James Cook University Hospital
James Cook University Hospital in Middlesborough is being investigated for its part in the boy partially losing his sight Google Street View

A social worker has been sacked after ignoring a 12-year-old boy's desperate plea of "help me" scrawled outside his bedroom and other signs of neglect which led to his blindness at his filth-ridden home.

Stockton social services and James Cook University Hospital in Middlesborough are at the centre of an investigation after making a catalogue of errors which prevented the boy from attending medical appointments which could have saved the sight in his left eye.

The failings highlighted today (4 August) in a Serious Case Review report include taking agencies nearly two years for the boy and his two-year-old sister from first being referred by a hospital consultant to be taken into care, and health visitors and social workers did not inspect the children's bedroom. The wall of the boy's bedroom was reportedly smeared with faeces and there were bin bags full of dirty nappies and rotting food.

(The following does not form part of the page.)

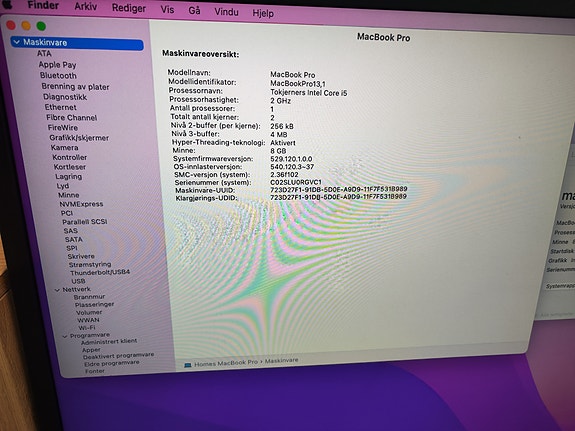
Task: Open the Hjelp menu
Action: pyautogui.click(x=263, y=14)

The independent chairman of the Stockton-on-Tees Local Safeguarding Children Board, Colin Morris, told the GazetteLive: "There were too many missed opportunities, there should have been better communication – the public has the right to expect better.

"This is bread and butter stuff, you expect all professionals operating in this field to communicate effectively."

The children's parents were jailed in 2014 after both pleaded guilty to two charges each of child neglect.

The boy is now "happy and settled" living with extended family however his sight will never fully recover.

Ruth Holt, director of nursing at South Tees Hospitals NHS Foundation Trust, told the newspaper: "Systems and procedures that were in place for children who fail to attend hospital appointments have been reviewed and these will be embedded in every area across the organisation where children are seen.

"We were deeply saddened and shocked by what happened to this child who clearly suffered harm which could have been avoided had he been brought in for the treatment that had been offered by the trust," she added.